Eduardo Galeano, dando voz a estos “pequeños relatos”, enuncia grafitis que lee en las ciudades latinoamericanas: “Cuando teníamos todas las respuestas, nos cambiaron las preguntas”, escribe alguna mano anónima en un muro de la ciudad de Quito” (2003: 320), cita, en una frase que pareciera encerrar el significado de toda una era, la era del pos-: posestructuralismo, el poscolonialismo, la posmodernidad, en fin, el momento en que la humanidad se quedó sin alternativas, en que no encontró otra posible solución y no encontró más que mirar atrás y arremeter contra las promesas que nunca se cumplieron. Si hubo o hay salidas, ya Galeano no las enuncia. Palabras de Alain Turain, teórico de la posmodernidad citadas por Carlos Fuentes, no lo pueden decir mejor: “"Pertenezco a la eterna izquierda, la que nunca ejerce el poder, que por esencia se inclina al abuso" (Fuentes, 2002). Ante la imposibilidad de detener la injustica, al quedar el capitalismo “súbitamente huérfano de enemigo” (2003: 317), como dice Galeano, no queda más que hacerle la vida lo más difícil posible, con ironía y crítica, así como una juventud se la hace a una tradición literaria y cultural que ya no los representa, que ha dejado de serles propia y necesita ser sustituida por algo, por lo que sea.
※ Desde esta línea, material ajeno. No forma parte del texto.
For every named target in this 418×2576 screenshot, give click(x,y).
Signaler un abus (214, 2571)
No obstante ese camino no está libre de inconvenientes. En la introducción de Apocalípticos e integrados ante la cultura de masas, Umberto Eco señala que “si la cultura es un hecho aristocrático, cultivo celoso, asiduo y solitario de una interioridad refinada que se opone a la vulgaridad de la muchedumbre (…), la mera idea de una cultura compartida por todos, producida de modo que se adapte a todos, y elaborada a la medida de todos, es un contrasentido monstruoso. La cultura de masas es la anticultura. Y puesto que ésta nace en el momento en que la presencia de las masas en la vida social se convierte en el fenómeno más evidente de un contexto histórico, la ‘cultura de masas’ no es signo de una aberración, sino que llega a constituir el signo de una caída irrecuperable, ante la cual el hombre de cultura (último sobreviviente de la prehistoria, destinado a la extinción) no puede más que expresarse en términos de Apocalipsis” (1973: 12). Sin embargo, “en contraste tenemos la reacción optimista del integrado. Dado que la televisión, los periódicos, la radio, el cine, las historietas, la novela popular y el Reader’s Digest ponen hoy en día los bienes culturales a disposición de todos, haciendo amable y liviana la absorción de nociones y la recepción de información, estamos viviendo una época de ampliación del campo cultural en que se realiza finalmente a un nivel extenso, con el concurso de los mejores, la circulación de un arte y una cultura ‘popular’. Que esta cultura surja de lo bajo o sea confeccionada desde arriba para consumidores indefensos, es un problema que el integrado no se plantea” (ídem). Como concluye Eco, apocalipsis e integración cultural son, en última instancia las dos caras de un mismo problema puesto que, si bien es cierto la cultura es hoy por hoy mucho más que lo política o académicamente correcto, las bellas artes y las costumbres tradicionales, la alternativa a todo esto no puede ser ese “lo que sea” tan arbitrario que enuncié arriba, que ha de dar a los jóvenes una nueva cultura de donde apoyarse. Y a pesar de que Eco escribió esto hace casi cuarenta años, seguimos en una sociedad donde conviven directores de secciones culturales de periódicos que exigen métrica y rima para publicar poemas, con profesores universitarios que afirman que la literatura ha perdido su responsabilidad de ser profunda en pro de ser entretenida, lo cual conviene más ahora que no se lee.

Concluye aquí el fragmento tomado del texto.